Cette pièce est une réussite totale. Le texte est sublime, d’autant plus sublime que léger, futile presque. En comparaison à Molière qui épate par sa virtuosité, Marivaux est l’auteur de la grâce, de la légèreté, de la facilité. L’un met en scène des rapports de force, entre le père et la fille, l’amant et l’amante, le valet et le maître, des rapports de domination et de violence que la ruse et la farce tentent de renverser, l’autre, Marivaux, s’intéresse à la séduction, et donc la manipulation. Chacun manipule et est manipulé, à la fois par les autres et par le hasard et les malentendus, dans une circulation étourdissante du désir.
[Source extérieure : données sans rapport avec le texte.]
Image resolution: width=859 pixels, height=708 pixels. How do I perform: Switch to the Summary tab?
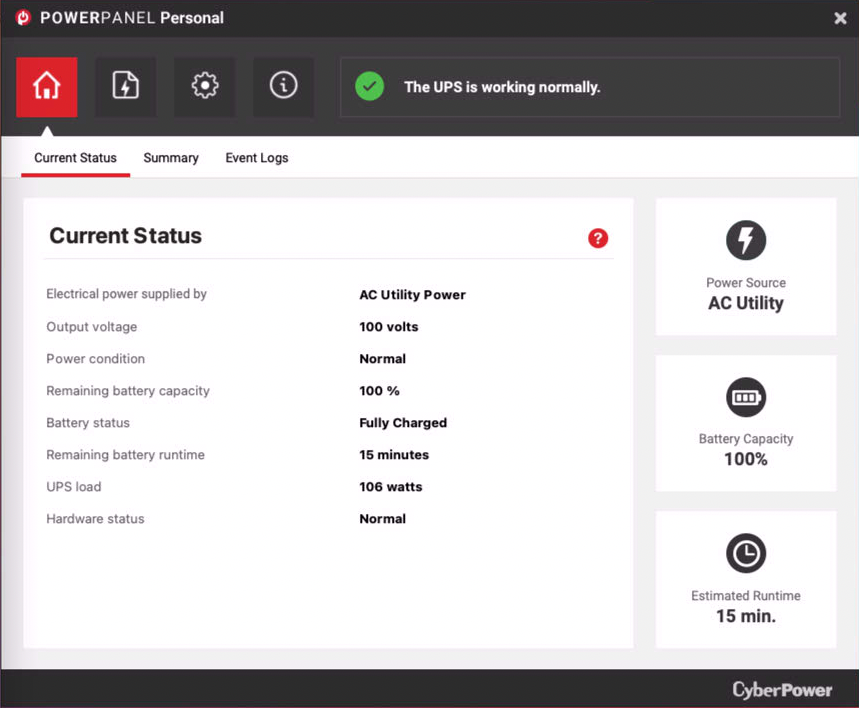(x=171, y=158)
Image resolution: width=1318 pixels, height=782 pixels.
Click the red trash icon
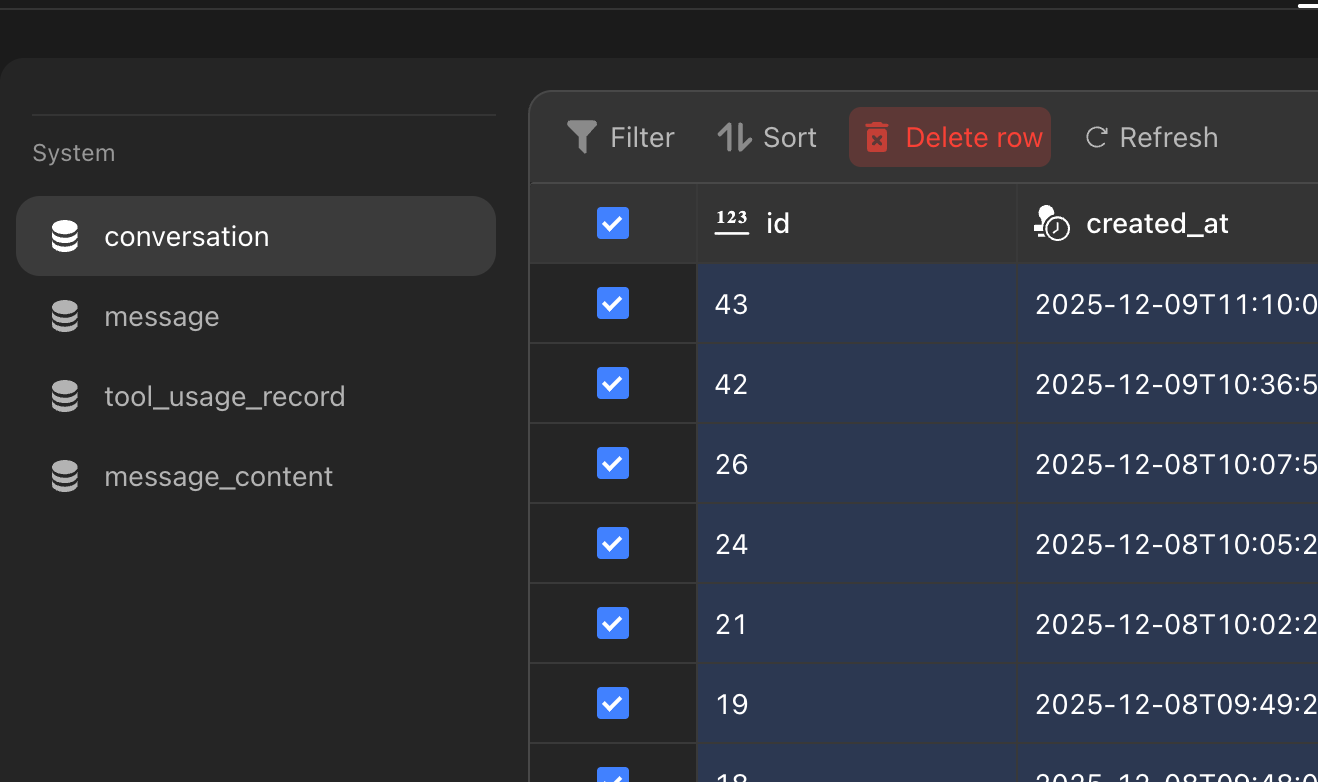click(877, 137)
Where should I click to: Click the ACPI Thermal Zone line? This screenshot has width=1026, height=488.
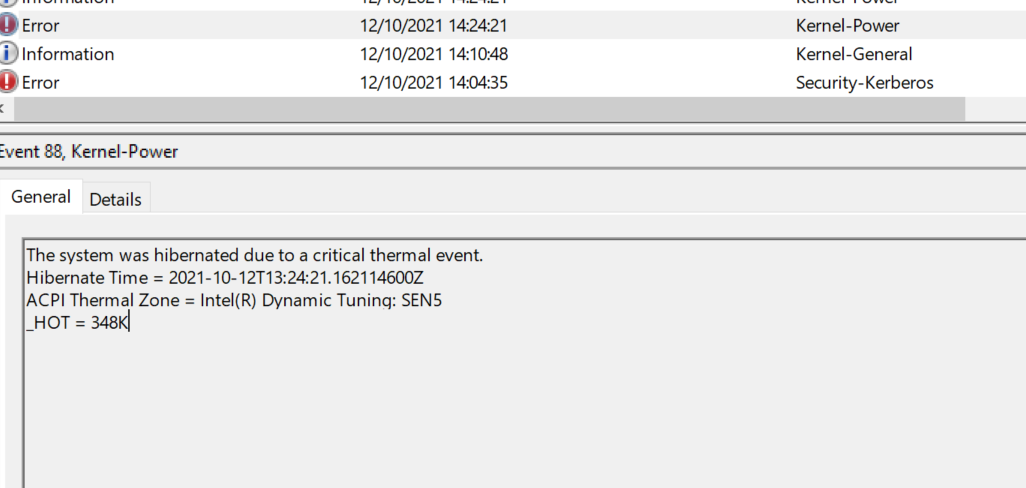coord(233,300)
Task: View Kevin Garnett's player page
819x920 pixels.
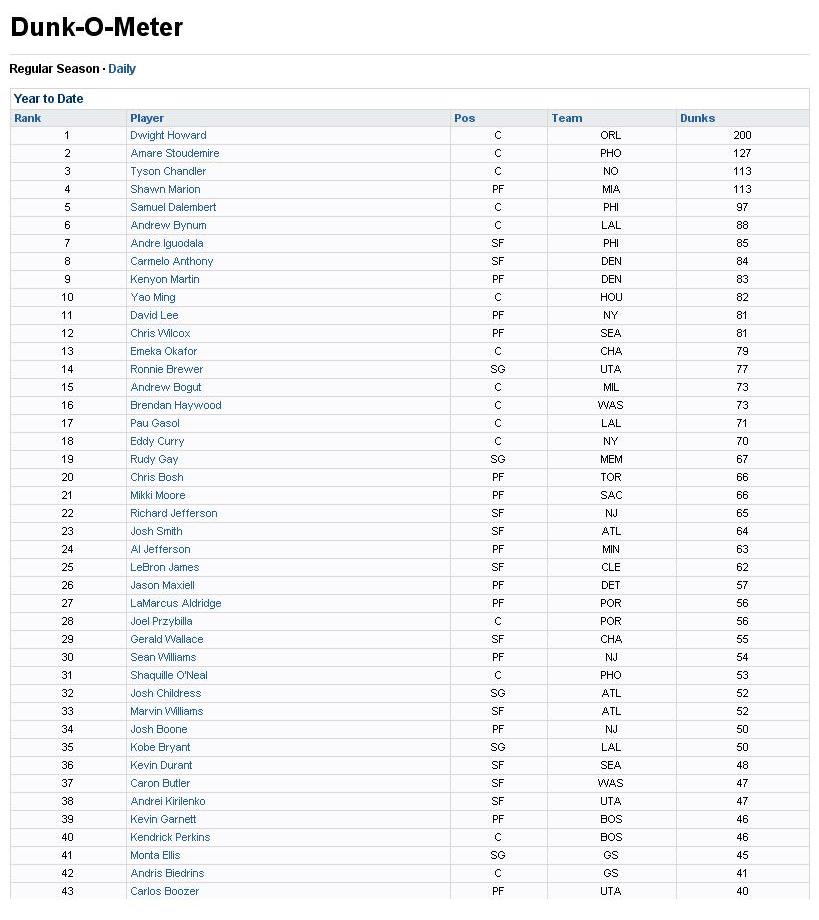Action: 163,819
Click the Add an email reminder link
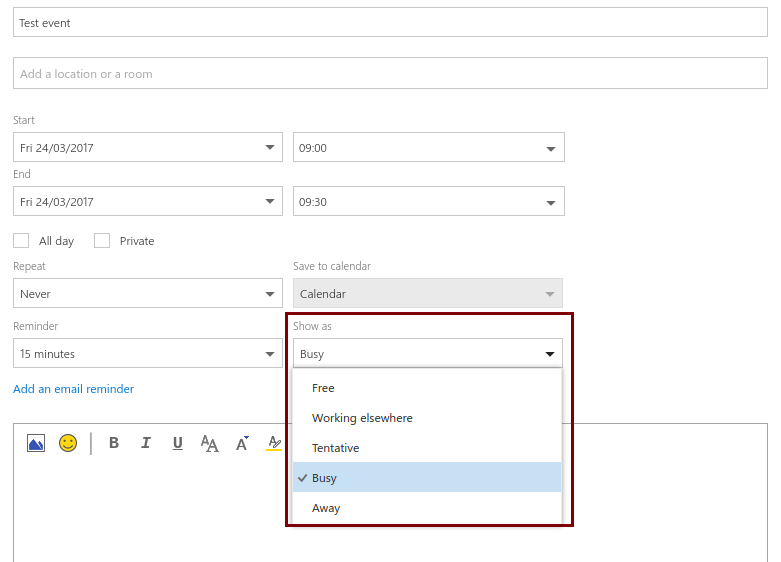This screenshot has width=781, height=562. 73,389
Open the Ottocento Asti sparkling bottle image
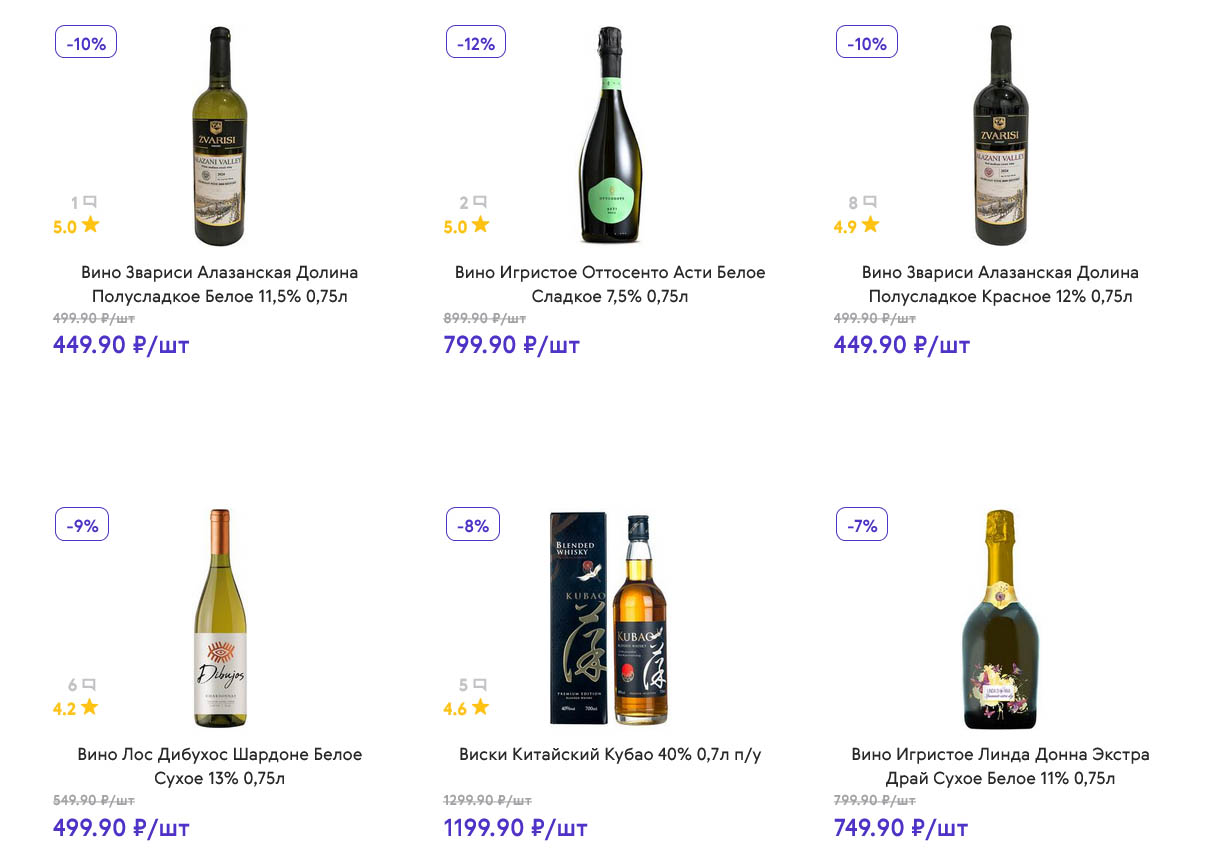This screenshot has height=867, width=1209. [x=610, y=136]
On ne séduit pas physiquement mais à l’aide de mots, de complots amoureux, de pièges tendus auxquels on se retrouve soi-même pris. Chaque dialogue a plusieurs sens qui interfèrent avec les pensées du personnage livrées dans des apartés. C’est du House of cards amoureux. Il ne s’agit pas de prendre le pouvoir mais de conquérir l’autre et pour ce faire tisser son réseau de complices, d’agents, dont certains seront doubles. C’est jouissif. Il y a bien un procès comme dans Le misanthrope mais les personnages n’en profitent guère pour soumettre l’autre à leur joug. Un cœur ici ne se conquiert pas par la force mais par la stratégie et celle-ci, implicite, jamais dévoilée, n’en est pas moins en arrière-plan de la relation avec la personne aimée et enflamme le désir. Car les présupposés, les conjectures au sujet du cœur convoité ont ce pouvoir de le rendre plus aimable encore. La stratégie amoureuse n’a d’autre objectif que de perpétuer le désir, de prolonger le temps où la personne aimée n’est pas encore conquise, où l’imaginaire peut poursuivre son travail de cristallisation et se délecter des mille scénarios de dénouement heureux. Les comédiens sont tous excellents, surtout Isabelle Huppert/Araminte, intellectuellement stimulante – c’est une pièce sur le plaisir de l’intelligence. Un peu statique au début, voire terne face à la vivacité physique et spirituelle d’Isabelle Huppert, Louis Garrel en Dorante joue trop de sa désinvolture, mais son partenaire prend les choses en main et le hisse à son niveau, réussissant à créer entre eux une vraie tension érotique dans la scène où elle tente par mille détours de lui arracher l’aveu de son amour. Les autres comédiens sont excellents – Bulle Ogier, très drôle, ainsi qu’Yves Jacques qui campe Dubois  – et la mise en scène discrète, malgré quelques tics (les chaussures (?), le décor qui tourne qu’on a tellement vu, genre faut rentabiliser le mécanisme prévu à cet effet et subventionné par l’état au théâtre de l’Odéon) qu’on pardonne facilement et qui ne détournent pas de l’essentiel, le texte.